▶ [Required work]: The line containing "Click the blue Добавить button under Изменены" and every line after it to the end of the records: set those down exactly, without any pictures.

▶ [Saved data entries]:
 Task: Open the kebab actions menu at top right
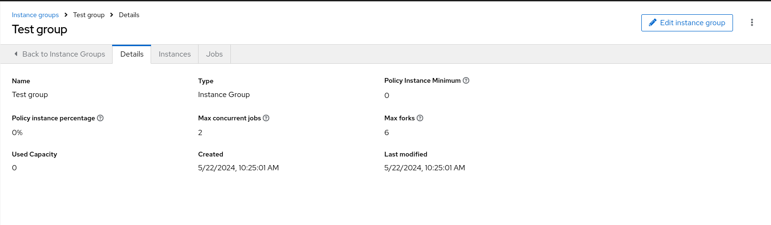[x=752, y=22]
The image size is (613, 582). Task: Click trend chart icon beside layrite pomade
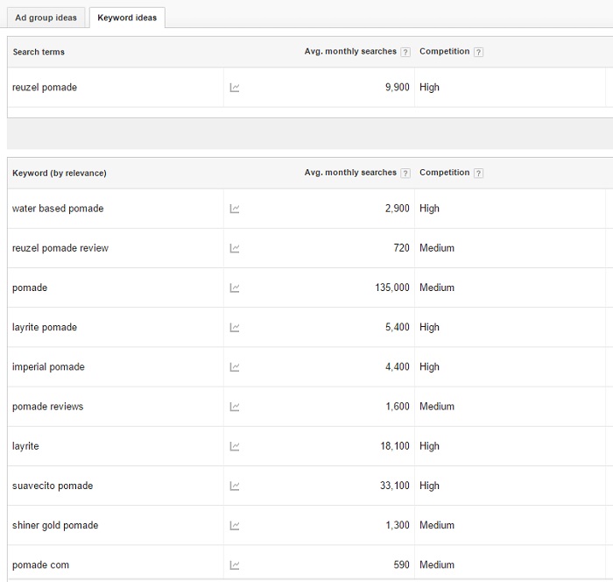click(x=235, y=328)
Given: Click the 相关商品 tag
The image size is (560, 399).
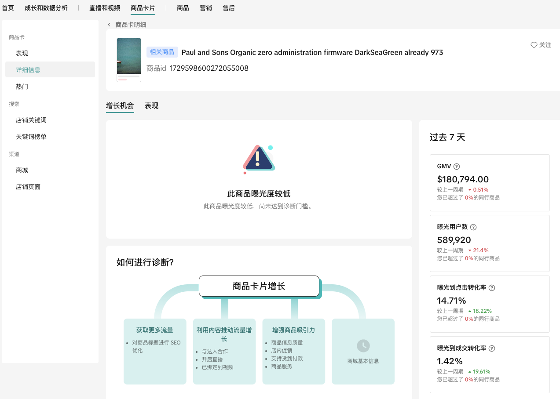Looking at the screenshot, I should (162, 52).
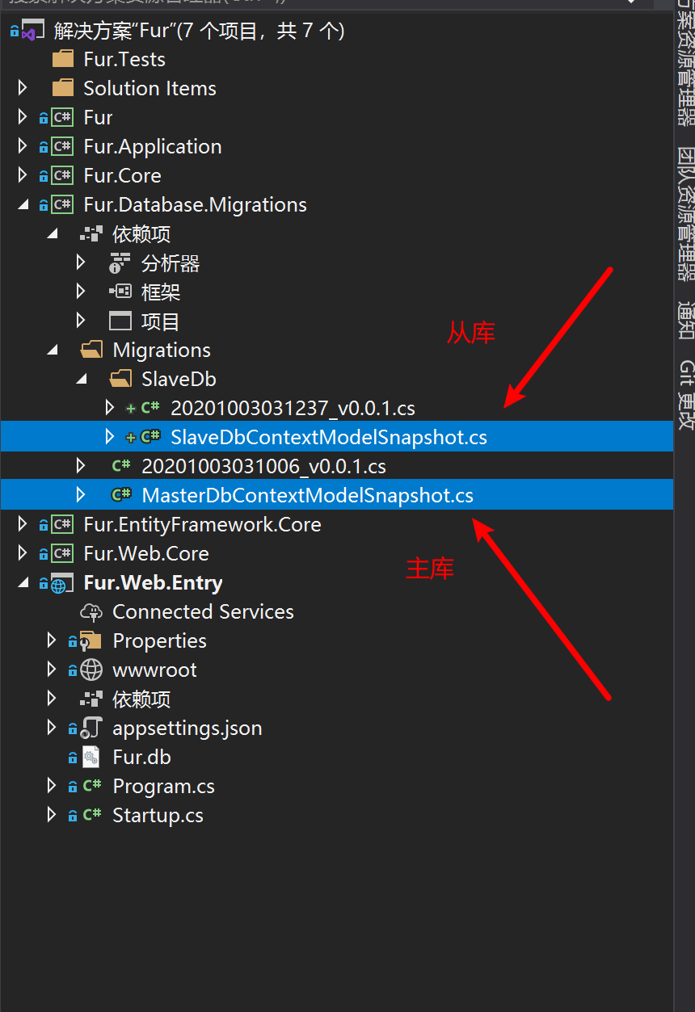Select MasterDbContextModelSnapshot.cs file
The height and width of the screenshot is (1012, 695).
pos(307,496)
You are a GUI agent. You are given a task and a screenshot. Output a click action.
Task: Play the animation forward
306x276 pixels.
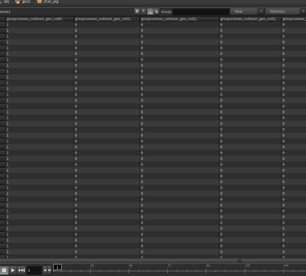point(13,270)
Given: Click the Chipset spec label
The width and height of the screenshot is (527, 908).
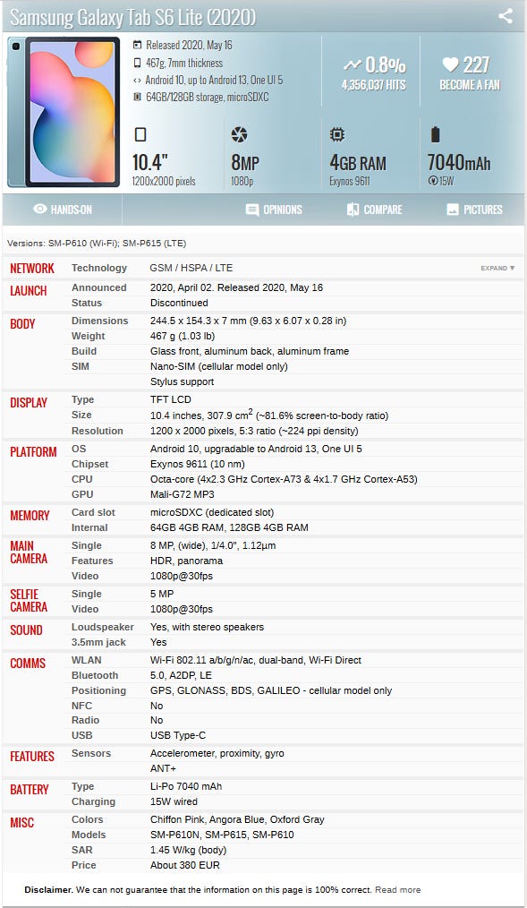Looking at the screenshot, I should pos(89,464).
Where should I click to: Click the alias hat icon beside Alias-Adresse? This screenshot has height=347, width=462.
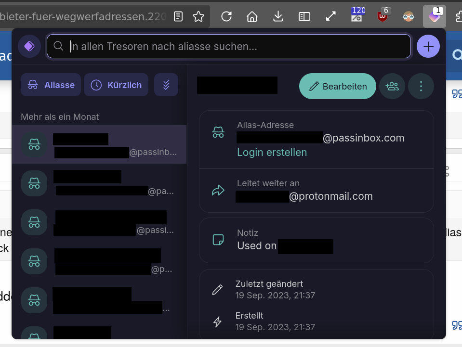click(x=219, y=131)
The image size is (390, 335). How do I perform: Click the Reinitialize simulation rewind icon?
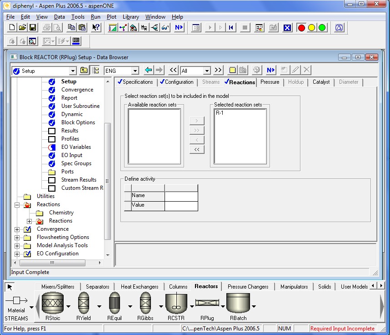tap(231, 28)
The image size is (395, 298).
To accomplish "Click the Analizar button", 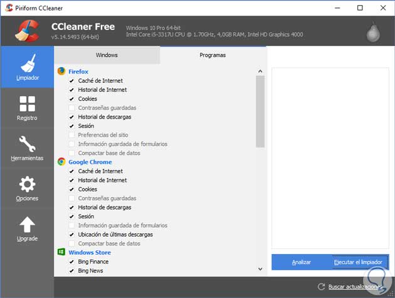I will click(x=301, y=262).
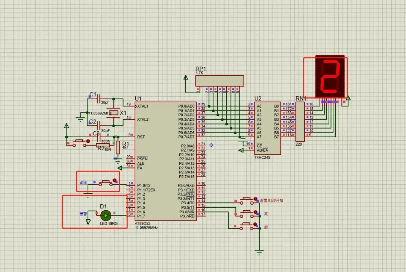Toggle the reset push button near R2
The width and height of the screenshot is (406, 272).
[x=79, y=141]
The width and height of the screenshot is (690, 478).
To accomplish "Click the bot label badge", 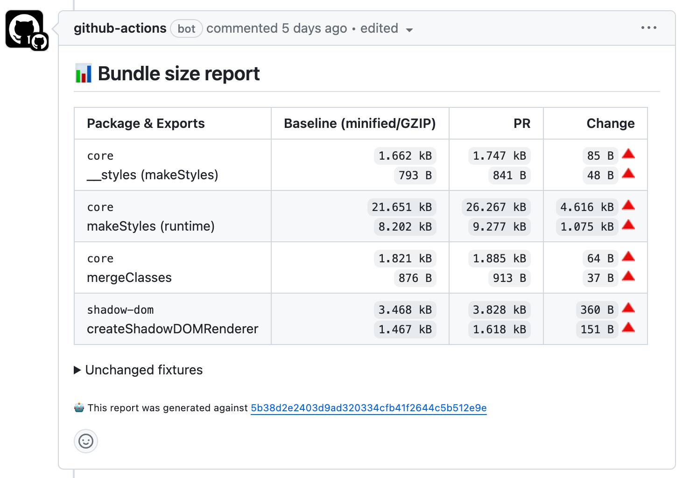I will coord(186,29).
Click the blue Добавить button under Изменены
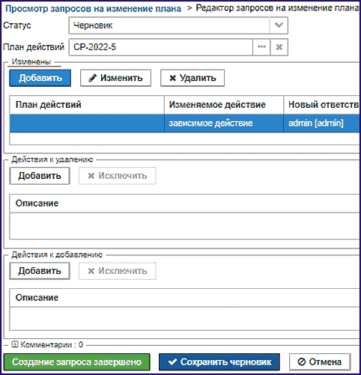The image size is (361, 375). pos(40,78)
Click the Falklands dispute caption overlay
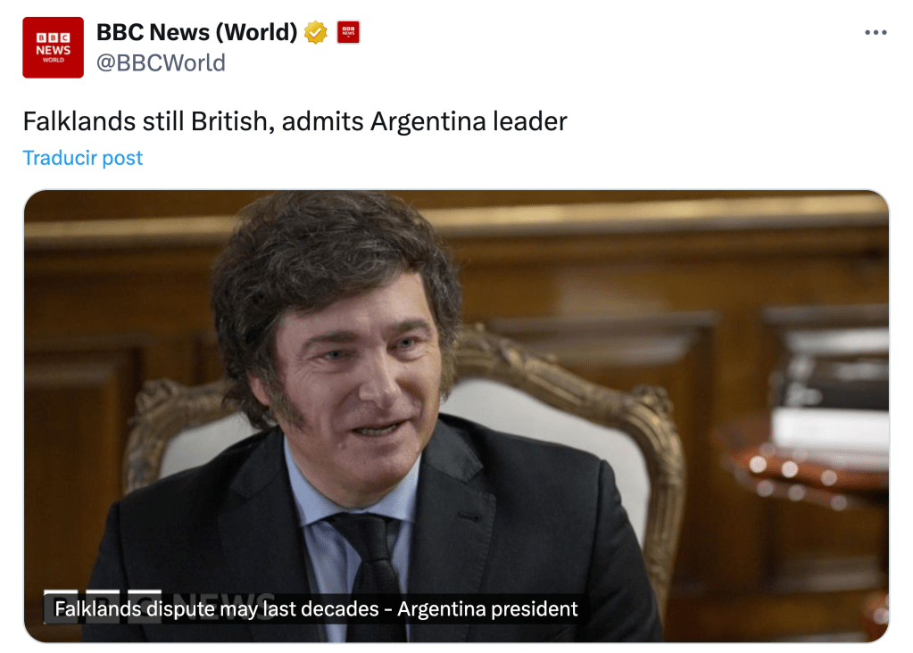 [x=316, y=608]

▶ [Solution below]:
Click the blue Добавить button under Изменены
The image size is (361, 375). pos(40,78)
Click the Falklands dispute caption overlay
 [x=316, y=608]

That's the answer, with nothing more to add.